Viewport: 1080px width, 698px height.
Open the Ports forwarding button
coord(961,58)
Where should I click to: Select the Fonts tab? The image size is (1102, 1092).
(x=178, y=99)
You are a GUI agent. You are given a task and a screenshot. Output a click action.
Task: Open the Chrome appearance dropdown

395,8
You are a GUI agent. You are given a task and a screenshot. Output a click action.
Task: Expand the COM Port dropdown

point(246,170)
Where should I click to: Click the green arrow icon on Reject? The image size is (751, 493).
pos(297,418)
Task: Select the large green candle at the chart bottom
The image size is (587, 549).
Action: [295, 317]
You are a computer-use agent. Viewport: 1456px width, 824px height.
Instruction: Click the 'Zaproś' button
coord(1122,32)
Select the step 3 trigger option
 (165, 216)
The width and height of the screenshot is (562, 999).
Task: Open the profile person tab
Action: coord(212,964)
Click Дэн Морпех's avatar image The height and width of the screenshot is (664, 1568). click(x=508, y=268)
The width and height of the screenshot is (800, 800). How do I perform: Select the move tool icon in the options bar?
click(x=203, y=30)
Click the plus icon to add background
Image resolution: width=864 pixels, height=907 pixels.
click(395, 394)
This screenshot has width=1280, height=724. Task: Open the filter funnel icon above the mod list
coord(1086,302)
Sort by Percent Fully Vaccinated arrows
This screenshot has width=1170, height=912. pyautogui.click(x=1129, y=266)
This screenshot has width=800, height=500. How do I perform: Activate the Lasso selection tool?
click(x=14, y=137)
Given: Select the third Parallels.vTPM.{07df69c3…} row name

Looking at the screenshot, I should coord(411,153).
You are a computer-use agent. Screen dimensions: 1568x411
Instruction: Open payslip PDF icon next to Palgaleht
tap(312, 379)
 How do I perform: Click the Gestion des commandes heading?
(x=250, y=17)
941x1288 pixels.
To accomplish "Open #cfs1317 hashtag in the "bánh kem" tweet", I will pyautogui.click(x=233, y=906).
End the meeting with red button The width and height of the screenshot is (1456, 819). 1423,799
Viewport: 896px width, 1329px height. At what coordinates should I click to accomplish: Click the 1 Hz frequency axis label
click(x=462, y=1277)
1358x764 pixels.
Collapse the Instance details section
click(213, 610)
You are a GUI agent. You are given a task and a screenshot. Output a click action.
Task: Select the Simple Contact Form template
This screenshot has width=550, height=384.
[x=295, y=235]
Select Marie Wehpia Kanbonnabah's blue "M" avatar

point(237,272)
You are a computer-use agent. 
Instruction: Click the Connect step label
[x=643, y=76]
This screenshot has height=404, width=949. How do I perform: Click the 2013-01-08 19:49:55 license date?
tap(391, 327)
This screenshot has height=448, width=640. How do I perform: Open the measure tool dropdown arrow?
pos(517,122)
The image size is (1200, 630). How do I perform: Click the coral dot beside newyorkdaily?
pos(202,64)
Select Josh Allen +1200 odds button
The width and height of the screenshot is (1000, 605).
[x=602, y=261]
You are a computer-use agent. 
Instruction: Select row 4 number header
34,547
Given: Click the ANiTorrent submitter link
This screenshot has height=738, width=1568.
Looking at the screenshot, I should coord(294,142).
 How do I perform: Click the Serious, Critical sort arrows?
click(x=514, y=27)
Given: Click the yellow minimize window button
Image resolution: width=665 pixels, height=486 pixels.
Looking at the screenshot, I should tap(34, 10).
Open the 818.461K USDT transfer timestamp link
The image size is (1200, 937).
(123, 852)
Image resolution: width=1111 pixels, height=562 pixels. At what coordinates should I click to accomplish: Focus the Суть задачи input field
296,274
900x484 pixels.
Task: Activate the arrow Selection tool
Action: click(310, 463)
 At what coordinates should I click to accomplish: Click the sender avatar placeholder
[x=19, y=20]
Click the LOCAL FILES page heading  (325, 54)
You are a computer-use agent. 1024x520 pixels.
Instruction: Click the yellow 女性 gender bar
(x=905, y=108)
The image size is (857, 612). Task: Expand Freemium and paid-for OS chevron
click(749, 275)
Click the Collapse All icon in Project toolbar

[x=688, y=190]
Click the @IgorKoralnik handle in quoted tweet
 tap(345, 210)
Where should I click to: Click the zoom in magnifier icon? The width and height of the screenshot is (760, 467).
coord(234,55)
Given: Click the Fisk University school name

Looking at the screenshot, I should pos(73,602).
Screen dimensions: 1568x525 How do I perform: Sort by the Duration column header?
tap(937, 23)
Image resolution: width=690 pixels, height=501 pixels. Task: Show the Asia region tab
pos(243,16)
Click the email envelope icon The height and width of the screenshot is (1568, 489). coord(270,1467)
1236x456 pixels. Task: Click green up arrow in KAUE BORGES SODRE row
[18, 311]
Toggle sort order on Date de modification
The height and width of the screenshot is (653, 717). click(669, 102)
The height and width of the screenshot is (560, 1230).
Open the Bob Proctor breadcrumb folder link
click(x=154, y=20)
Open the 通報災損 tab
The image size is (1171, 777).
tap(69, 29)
===
PROBLEM TO WORK ON »
Each line in the listing that contains "computer" should be returned.

OUTPUT OF THE TASK »
You are a computer-use agent. Viewport: 1456px width, 824px height.
You are a computer-use agent. Screen dimensions: 1568x411
You are a computer-use agent. 
You are a computer-use agent. 
You are a computer-use agent. 1024x520 pixels.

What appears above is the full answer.